GIVEN ENTRIES
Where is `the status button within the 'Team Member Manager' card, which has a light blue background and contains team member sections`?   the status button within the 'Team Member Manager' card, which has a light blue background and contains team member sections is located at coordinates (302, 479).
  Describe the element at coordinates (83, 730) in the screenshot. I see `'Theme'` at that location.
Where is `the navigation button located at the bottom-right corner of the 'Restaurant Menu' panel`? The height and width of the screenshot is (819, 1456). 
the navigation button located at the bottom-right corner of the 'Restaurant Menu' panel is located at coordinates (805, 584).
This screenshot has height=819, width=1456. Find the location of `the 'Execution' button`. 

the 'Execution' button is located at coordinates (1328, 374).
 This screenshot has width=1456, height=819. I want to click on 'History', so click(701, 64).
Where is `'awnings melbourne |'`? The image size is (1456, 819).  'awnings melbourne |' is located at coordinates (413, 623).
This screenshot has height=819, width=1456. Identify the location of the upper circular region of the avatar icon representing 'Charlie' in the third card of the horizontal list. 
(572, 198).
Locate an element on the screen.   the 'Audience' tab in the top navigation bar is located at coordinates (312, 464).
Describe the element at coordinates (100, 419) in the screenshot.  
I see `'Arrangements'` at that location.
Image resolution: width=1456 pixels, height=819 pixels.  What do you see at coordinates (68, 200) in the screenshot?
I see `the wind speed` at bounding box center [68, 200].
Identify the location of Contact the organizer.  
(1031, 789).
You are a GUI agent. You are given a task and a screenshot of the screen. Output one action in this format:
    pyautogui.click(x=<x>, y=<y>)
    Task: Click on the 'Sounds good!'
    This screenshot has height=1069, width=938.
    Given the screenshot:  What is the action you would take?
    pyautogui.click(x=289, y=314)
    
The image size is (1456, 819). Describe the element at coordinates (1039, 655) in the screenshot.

EXERCISE DETAILS
Convert every line of the items above into a numbered list, leaving out the blank lines.

RESULT OF THIS TASK
1. Where is `the status button within the 'Team Member Manager' card, which has a light blue background and contains team member sections`?   the status button within the 'Team Member Manager' card, which has a light blue background and contains team member sections is located at coordinates (302, 479).
2.   Describe the element at coordinates (83, 730) in the screenshot. I see `'Theme'` at that location.
3. Where is `the navigation button located at the bottom-right corner of the 'Restaurant Menu' panel`? The height and width of the screenshot is (819, 1456). 
4. the navigation button located at the bottom-right corner of the 'Restaurant Menu' panel is located at coordinates (805, 584).
5. This screenshot has height=819, width=1456. Find the location of `the 'Execution' button`. 
6. the 'Execution' button is located at coordinates (1328, 374).
7.  This screenshot has width=1456, height=819. I want to click on 'History', so click(701, 64).
8. Where is `'awnings melbourne |'`? The image size is (1456, 819).  'awnings melbourne |' is located at coordinates (413, 623).
9. This screenshot has height=819, width=1456. Identify the location of the upper circular region of the avatar icon representing 'Charlie' in the third card of the horizontal list. 
10. (572, 198).
11. Locate an element on the screen.   the 'Audience' tab in the top navigation bar is located at coordinates (312, 464).
12. Describe the element at coordinates (100, 419) in the screenshot.  
13. I see `'Arrangements'` at that location.
14. Image resolution: width=1456 pixels, height=819 pixels.  What do you see at coordinates (68, 200) in the screenshot?
15. I see `the wind speed` at bounding box center [68, 200].
16. Identify the location of Contact the organizer.  
17. (1031, 789).
18. You are a GUI agent. You are given a task and a screenshot of the screen. Output one action in this format:
19.     pyautogui.click(x=<x>, y=<y>)
20.     Task: Click on the 'Sounds good!'
21.     This screenshot has height=1069, width=938.
22.     Given the screenshot:  What is the action you would take?
23.     pyautogui.click(x=289, y=314)
24. The image size is (1456, 819). Describe the element at coordinates (1039, 655) in the screenshot.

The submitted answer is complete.